Scan the listing below for the string "value" and copy each line where it turns up.

_____

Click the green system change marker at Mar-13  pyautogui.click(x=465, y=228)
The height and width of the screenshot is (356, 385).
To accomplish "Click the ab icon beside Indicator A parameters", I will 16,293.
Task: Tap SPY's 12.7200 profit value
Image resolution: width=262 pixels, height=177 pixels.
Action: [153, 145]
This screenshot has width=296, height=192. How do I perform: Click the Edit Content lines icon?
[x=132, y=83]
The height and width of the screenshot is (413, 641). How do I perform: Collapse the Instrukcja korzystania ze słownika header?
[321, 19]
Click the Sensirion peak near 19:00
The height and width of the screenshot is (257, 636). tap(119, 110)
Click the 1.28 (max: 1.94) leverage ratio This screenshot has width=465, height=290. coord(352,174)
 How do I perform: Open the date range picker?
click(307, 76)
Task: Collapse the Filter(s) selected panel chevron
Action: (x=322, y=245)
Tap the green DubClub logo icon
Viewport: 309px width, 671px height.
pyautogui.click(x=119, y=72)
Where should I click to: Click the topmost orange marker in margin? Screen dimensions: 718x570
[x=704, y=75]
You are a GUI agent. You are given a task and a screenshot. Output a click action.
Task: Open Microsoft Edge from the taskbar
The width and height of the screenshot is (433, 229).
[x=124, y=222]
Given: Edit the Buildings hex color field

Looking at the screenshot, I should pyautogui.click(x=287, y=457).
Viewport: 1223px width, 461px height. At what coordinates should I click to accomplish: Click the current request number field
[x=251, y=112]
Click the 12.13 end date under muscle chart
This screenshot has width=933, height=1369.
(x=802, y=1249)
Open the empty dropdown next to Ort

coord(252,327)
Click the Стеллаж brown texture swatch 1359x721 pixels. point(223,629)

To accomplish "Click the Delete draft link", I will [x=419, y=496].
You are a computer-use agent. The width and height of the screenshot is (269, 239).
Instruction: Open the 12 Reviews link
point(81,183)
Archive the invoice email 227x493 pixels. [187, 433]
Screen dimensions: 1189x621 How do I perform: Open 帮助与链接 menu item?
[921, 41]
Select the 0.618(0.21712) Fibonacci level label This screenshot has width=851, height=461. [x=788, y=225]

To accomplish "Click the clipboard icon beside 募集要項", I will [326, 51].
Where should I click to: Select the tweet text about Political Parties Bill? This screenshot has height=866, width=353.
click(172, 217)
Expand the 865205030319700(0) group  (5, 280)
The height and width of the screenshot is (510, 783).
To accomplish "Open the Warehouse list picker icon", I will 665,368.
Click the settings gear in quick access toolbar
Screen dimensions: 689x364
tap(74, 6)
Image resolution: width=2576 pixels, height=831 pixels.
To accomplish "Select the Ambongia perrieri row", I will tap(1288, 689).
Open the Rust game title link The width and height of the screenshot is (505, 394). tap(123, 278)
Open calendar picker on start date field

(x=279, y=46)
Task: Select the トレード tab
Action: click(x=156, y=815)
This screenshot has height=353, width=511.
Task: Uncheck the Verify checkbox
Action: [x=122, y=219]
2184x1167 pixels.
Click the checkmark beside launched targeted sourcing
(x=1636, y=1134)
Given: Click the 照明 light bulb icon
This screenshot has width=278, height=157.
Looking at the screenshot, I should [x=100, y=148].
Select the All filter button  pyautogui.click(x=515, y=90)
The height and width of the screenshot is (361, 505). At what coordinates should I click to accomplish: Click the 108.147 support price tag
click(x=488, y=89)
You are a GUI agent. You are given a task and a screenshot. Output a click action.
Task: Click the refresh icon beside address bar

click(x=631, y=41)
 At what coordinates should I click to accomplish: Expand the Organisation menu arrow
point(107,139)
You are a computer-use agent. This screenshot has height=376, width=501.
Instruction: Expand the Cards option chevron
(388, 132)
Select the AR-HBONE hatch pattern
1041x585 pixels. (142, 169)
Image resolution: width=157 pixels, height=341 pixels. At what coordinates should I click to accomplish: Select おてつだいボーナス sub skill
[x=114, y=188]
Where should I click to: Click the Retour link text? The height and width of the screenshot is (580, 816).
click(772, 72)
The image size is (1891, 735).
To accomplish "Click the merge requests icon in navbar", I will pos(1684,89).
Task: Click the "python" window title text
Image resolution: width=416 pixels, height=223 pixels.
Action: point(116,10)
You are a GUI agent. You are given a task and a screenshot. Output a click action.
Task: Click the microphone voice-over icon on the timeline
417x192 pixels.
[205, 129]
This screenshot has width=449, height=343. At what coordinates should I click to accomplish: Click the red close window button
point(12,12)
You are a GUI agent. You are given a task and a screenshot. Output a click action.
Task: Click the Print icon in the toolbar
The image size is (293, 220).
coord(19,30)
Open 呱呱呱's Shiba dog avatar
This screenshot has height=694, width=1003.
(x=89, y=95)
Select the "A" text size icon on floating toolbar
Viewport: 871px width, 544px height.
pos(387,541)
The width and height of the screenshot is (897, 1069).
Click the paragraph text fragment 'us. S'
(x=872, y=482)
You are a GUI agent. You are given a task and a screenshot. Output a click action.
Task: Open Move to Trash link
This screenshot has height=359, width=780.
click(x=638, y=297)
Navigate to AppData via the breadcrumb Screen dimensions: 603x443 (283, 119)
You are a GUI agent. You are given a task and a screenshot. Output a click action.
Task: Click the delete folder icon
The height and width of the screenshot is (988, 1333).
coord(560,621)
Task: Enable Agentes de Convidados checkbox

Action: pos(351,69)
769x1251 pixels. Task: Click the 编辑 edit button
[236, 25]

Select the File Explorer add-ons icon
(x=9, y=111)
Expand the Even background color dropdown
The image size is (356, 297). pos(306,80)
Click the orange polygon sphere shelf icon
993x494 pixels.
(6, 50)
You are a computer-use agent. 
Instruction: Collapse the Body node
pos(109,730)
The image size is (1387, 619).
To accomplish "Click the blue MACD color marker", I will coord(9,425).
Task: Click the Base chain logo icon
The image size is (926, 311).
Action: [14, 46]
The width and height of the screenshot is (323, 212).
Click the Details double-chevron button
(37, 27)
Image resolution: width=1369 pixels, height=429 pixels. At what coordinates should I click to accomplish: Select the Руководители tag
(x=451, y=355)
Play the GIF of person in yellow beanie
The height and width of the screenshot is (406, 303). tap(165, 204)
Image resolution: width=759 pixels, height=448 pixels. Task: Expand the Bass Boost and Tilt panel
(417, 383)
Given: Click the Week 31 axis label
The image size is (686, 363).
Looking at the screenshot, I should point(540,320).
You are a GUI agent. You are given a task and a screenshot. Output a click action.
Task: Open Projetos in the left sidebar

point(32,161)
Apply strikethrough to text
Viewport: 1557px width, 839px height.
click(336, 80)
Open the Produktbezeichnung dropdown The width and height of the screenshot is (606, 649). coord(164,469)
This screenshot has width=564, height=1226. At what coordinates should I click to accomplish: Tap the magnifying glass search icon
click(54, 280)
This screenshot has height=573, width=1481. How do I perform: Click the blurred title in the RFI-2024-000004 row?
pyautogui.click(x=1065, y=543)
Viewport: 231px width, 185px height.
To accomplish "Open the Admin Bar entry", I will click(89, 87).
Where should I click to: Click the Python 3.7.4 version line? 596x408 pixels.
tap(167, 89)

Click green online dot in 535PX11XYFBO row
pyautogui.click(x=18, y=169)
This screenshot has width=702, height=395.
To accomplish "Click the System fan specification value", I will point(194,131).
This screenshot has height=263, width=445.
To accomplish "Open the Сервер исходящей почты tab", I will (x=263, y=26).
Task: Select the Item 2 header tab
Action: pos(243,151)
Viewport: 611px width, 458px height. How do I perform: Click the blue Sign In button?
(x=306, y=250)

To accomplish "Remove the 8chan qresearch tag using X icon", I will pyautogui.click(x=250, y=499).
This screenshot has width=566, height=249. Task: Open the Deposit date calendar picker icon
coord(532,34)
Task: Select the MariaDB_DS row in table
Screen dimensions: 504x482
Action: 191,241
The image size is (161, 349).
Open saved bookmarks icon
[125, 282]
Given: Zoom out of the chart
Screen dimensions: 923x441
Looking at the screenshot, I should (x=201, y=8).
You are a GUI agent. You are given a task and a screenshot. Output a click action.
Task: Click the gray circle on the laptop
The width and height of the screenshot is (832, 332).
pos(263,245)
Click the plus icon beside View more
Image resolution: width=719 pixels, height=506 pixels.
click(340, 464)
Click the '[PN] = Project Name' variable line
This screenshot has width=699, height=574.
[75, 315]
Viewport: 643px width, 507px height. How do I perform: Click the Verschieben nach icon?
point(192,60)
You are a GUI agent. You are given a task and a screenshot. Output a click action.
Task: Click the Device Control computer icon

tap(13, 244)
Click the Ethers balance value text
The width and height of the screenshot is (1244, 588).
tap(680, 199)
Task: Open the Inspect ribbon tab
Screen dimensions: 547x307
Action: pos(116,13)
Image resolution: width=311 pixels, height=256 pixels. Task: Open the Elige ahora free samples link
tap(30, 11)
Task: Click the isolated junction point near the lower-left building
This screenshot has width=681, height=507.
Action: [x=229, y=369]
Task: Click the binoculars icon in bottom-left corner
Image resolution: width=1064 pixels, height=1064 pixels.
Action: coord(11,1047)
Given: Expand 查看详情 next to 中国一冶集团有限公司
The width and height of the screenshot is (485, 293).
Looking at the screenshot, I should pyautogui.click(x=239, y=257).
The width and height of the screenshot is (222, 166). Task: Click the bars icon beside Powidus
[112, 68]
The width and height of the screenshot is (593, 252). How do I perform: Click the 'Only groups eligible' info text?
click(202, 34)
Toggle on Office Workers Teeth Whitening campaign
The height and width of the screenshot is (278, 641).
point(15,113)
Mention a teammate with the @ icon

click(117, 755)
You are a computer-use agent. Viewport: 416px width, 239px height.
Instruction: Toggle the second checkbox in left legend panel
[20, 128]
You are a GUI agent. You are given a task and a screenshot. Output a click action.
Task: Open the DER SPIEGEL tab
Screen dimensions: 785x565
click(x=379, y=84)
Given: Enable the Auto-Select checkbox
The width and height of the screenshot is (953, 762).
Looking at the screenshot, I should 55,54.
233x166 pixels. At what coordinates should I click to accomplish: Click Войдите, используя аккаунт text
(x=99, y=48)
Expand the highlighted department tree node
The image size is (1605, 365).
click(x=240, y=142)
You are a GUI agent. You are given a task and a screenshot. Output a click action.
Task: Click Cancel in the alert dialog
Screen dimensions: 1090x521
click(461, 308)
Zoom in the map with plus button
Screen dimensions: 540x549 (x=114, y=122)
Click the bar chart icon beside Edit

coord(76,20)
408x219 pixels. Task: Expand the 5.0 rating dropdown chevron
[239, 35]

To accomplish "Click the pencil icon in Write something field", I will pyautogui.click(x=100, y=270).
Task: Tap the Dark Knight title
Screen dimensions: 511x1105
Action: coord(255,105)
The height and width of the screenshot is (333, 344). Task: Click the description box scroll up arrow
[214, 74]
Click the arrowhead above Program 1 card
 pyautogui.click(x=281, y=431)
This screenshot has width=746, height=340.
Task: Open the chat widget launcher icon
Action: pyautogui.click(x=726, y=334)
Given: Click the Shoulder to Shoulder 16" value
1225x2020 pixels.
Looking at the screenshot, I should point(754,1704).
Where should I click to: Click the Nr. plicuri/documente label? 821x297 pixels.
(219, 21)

_____

**ANSWER SECTION**
Task: Tap SPY's 12.7200 profit value
To accomplish "Click the System fan specification value", I will point(194,131).
Click the Ethers balance value text
Given: Click the Shoulder to Shoulder 16" value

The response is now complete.